Today the buildings and synagogs of the Jewish Communities are under protection of the police. The New Synagoge in Berlin, 1992
German lessons for Russian-Jewish migrants at the Jewish community of Weiden, Bavaria 2001.
Reception and transitional homes provided by the government. In former US barracks, Jewish families live up to 12 months before they can be forwarded to a Jewish community elsewhere in Germany. Grandfather from Sibiria with his grandchild.
Halfway house, for the Jewish community, in a former US-Base in Weiden (Bavaria, Germany).
Purim at a Protestant community hall in Weiden. The Jewish community does not have enough space for parties like Purim or religious celebrations.
Irina Pilschuk and her husband came from Ukraine in 1992. Today she is second chairman of the Jewish community and supports the new migrants during their first weeks. The week before they moved into their new home in Weiden.
Brit Millah (male circumcision) being perfomed on 15 year old, Sergei Ben Vladimir Burlakov.  Many Jews from the former USSR weren’t circimcised as babies. The ceremony takes place in the Jewish Hospital of Berlin.
Brit Millah (circumcision) of Izaak Ben Jacob Rosenfeld at the Synagoge Joachimsthaler Straße in Berlin, 1992. For the Russian-Jewish family it is the first circumcision in a synagoge to take place after a period of 70 years, living in USSR.
Shabbat at the Jewish primary school, Bleibtreustraße, Berlin 1992.
Léja Dediniene teaches Asta Sasnauskaite (10 years) traditional Jewish songs in a transitional home in the Berlin suburb Hessenwinkel.
Russian Disco. Once a month the young urbanites attend the ‘Russian Disco’ in the Cafe Burger, an old traditional Cafe in Berlin. The host of the monthly event is the Russian born novelist Vladimir Kaminer.
Chanukkaball at the Hotel Interconti, 1992. For many Jewish migrants of the former USSR the Chanukka-Ball is the first big social event of the calendar.
Chanukkaball at Hotel Interconti, 1992.
Demonstration of the Jewish community after an attack against a Holocaust monument in Berlin and several other Holocaust memorials in Germany. Some days before, a bomb exploded at the Holocaust-Memorial "Puttlitzer Brücke".
Father, Michail Troitschanski (36) is an engineer and cannot find work. He sells used cars. Later he was to become a frozen food saleman and migrate with his family to Toronto, Canada.

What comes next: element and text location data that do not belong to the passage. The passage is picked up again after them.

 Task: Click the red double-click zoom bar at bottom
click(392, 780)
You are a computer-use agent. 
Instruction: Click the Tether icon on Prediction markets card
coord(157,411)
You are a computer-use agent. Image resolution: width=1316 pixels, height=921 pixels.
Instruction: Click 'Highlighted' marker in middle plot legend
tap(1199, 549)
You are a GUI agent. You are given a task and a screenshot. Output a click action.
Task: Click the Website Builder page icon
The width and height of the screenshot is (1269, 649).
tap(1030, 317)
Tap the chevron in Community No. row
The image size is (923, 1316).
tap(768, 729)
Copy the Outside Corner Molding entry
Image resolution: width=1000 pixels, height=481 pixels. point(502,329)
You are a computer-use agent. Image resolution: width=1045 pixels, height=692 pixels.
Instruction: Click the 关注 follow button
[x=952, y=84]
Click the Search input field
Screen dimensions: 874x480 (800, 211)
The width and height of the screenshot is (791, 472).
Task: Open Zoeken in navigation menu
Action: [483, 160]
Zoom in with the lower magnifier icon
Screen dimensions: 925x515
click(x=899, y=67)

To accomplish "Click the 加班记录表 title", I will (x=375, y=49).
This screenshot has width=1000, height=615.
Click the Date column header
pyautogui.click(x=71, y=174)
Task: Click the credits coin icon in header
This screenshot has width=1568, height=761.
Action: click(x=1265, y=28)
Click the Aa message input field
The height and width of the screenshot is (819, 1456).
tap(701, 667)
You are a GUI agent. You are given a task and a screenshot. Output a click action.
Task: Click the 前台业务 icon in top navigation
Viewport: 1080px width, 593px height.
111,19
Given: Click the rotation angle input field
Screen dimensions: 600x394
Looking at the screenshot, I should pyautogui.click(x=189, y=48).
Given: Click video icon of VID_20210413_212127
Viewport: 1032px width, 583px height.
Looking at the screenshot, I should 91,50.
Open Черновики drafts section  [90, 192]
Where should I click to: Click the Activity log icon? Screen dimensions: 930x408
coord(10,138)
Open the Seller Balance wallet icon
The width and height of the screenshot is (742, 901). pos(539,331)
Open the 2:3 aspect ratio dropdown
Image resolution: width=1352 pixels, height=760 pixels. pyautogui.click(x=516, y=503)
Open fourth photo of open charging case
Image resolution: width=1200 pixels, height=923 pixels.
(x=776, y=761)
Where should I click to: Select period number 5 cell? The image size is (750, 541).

Son, Ilja, teaches his father German and English. Father, Michail Troitschanski, 36 years old, is a studied engineer. He has no work and makes some money selling used cars. Mother, Galina Troitschanski (35 years old) is a hospital doctor. Her university-certifactes are not accepted in Germany. Matwei is 10 years old and attends the primary school. Ilja, (14) attends the high school. The arrived in Berlin in September 1990.
The Troychansky family, in their home in Toronto, Canada. 2011. They migrated from USSR to Berlin in 1990. After several years, and after they had had great success with their business and after schooling their eldest son Ilja, they transfered their lives to Canada. Every Sabbath they come together to have dinner. They become religious Jews.
2011, Michail and Galina Troychansky now live in Toronto. For the past 20 years he has been a successfull business man in the  export business. Both sons have studied in Germany and Canada. They run their own companies. Michail is now very religious. In earlier days he had no time for religion. Now he donates money to the synagoge.